Investors are cautioned that certain statements contained in this report as well as some statements in periodic press releases and some oral statements made by our officials and our subsidiaries during presentations about us, are “forward-looking” statements within the meaning of the Private Securities Litigation Reform Act of 1995 (Act). Forward-looking statements include, without limitation, any statement that may project, indicate or imply future results, events, performance or achievements, and may contain the words “expect,” “intend,” “plan,” “anticipate,” “estimate,” “believe,” “will likely result,” and similar expressions. In addition, any statement concerning future financial performance (including future revenues, earnings or growth rates), ongoing business strategies or prospects, and possible actions by us or our subsidiaries, which may be provided by management, are also forward-looking statements as defined by the Act.

Forward-looking statements are based on current expectations and projections about future events and are inherently subject to a variety of risks and uncertainties, many of which are beyond our control, that could cause actual results to differ materially from those anticipated or projected. These risks and uncertainties include, among others:
 
 
the gas transmission and storage operations of our subsidiaries are subject to rate-making policies and actions by FERC or customers that could have an adverse impact on the rates we charge and our ability to recover our income tax allowance and our full cost of operating our pipelines, including a reasonable return;
 
 
the impact of Hurricanes Katrina and Rita or any new hurricane could have a material adverse effect on our business, financial condition and results of operations because some of our damages may not be covered by insurance;
 
 
we are subject to laws and regulations relating to the environment and pipeline operations which may expose us to significant costs, liabilities and loss of revenues. Any changes in such regulations or their application could negatively affect our business, financial condition and results of operations;
 
 
our operations are subject to operational hazards and unforeseen interruptions for which we may not be adequately insured;
 
 
the cost of insuring our assets may increase dramatically;
 
 
because of the natural decline in gas production from existing wells, our success depends on the ability to obtain access to new sources of natural gas, which is dependent on factors beyond our control.

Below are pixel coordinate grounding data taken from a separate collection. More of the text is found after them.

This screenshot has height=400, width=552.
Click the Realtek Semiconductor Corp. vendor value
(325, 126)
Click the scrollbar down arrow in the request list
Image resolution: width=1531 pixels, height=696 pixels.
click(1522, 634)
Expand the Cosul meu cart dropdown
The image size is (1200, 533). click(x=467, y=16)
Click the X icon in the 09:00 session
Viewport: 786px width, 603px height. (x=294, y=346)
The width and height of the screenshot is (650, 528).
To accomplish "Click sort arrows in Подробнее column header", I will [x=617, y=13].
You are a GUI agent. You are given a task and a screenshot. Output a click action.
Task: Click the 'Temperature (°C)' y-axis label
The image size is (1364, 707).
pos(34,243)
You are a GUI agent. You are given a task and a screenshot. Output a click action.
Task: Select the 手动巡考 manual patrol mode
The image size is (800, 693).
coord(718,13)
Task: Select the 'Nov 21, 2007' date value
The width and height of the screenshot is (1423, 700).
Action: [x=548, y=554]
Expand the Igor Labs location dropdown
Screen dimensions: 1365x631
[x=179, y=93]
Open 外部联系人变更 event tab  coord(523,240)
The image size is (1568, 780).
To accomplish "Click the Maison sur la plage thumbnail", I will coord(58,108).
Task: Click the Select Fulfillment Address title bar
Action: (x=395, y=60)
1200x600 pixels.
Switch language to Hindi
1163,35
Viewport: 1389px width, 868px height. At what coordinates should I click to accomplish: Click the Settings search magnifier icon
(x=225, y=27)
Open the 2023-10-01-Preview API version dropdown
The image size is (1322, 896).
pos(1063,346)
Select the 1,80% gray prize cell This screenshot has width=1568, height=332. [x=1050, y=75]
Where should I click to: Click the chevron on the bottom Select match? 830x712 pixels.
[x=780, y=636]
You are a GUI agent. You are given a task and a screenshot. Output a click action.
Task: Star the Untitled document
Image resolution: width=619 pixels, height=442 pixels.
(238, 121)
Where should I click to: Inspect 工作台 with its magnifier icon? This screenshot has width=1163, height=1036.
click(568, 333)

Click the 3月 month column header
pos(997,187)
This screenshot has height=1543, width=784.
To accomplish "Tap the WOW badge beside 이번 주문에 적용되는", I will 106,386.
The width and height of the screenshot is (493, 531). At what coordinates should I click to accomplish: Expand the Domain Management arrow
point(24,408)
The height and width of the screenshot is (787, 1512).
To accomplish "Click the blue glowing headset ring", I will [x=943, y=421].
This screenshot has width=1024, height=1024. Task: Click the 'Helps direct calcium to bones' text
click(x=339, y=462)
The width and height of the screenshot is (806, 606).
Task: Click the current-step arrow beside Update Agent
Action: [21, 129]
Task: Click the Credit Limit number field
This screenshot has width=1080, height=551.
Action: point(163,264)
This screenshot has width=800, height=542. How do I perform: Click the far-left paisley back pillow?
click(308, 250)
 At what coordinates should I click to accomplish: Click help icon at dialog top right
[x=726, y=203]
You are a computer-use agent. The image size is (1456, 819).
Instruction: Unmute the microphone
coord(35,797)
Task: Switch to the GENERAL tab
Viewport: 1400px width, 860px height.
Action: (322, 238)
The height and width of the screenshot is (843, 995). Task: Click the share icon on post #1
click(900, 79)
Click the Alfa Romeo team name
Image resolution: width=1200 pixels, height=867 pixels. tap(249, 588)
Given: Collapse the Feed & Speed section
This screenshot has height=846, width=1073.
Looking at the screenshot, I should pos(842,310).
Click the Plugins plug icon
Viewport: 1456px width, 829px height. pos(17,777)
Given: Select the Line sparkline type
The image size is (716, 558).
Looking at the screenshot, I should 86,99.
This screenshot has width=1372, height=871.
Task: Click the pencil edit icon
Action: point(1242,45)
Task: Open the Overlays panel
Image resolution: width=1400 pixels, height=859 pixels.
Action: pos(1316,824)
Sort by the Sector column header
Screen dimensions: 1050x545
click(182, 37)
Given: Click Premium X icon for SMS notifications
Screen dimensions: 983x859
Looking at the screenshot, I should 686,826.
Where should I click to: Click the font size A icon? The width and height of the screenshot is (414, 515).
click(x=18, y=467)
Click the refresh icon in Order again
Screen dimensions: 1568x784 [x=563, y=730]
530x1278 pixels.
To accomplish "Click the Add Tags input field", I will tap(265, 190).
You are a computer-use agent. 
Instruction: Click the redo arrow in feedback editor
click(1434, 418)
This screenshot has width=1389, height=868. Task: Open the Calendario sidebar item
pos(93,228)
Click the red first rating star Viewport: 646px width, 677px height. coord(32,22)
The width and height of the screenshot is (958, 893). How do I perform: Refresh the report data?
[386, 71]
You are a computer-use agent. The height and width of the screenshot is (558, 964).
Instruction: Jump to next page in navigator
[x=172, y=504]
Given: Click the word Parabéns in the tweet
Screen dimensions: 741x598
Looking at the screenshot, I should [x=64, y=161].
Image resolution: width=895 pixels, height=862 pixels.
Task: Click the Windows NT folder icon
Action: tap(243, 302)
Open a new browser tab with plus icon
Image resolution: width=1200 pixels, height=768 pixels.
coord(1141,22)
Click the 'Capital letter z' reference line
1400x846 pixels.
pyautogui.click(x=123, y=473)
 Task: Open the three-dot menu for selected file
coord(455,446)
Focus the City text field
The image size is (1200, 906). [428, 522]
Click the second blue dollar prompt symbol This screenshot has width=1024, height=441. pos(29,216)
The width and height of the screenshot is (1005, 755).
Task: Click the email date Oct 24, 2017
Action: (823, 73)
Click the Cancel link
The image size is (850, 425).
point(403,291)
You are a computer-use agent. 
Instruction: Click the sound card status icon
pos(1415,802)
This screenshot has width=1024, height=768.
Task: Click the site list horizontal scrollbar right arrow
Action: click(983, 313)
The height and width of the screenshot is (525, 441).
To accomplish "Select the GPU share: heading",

Any decrease in supplies of natural gas in our supply areas could adversely affect our business, financial condition and results of operations;
 
 
successful development of liquefied natural gas import terminals in the eastern or northeastern United States could reduce the demand for our services;
 
 
we may not be able to maintain or replace expiring gas transportation and storage contracts at favorable rates;
 
 
we depend on certain key customers for a significant portion of our revenues. The loss of any of these key customers could result in a decline in our revenues;
 
 
significant changes in natural gas prices could affect supply and demand, reducing system throughput and adversely affecting our revenues; 
 
 
we may not complete projects, including growth or expansion projects, that we commence, or we may complete projects on materially different terms or timing than anticipated and we may not be able to achieve the intended benefits of any such project, if completed; and
 
 
the successful completion, timing, cost, scope and future financial performance of our expansion projects could differ materially from our expectations due to weather, untimely regulatory approvals or denied applications, land owner opposition, the lack of adequate materials, or labor, we may encounter difficulties with partners or potential partners and numerous other factors beyond our control.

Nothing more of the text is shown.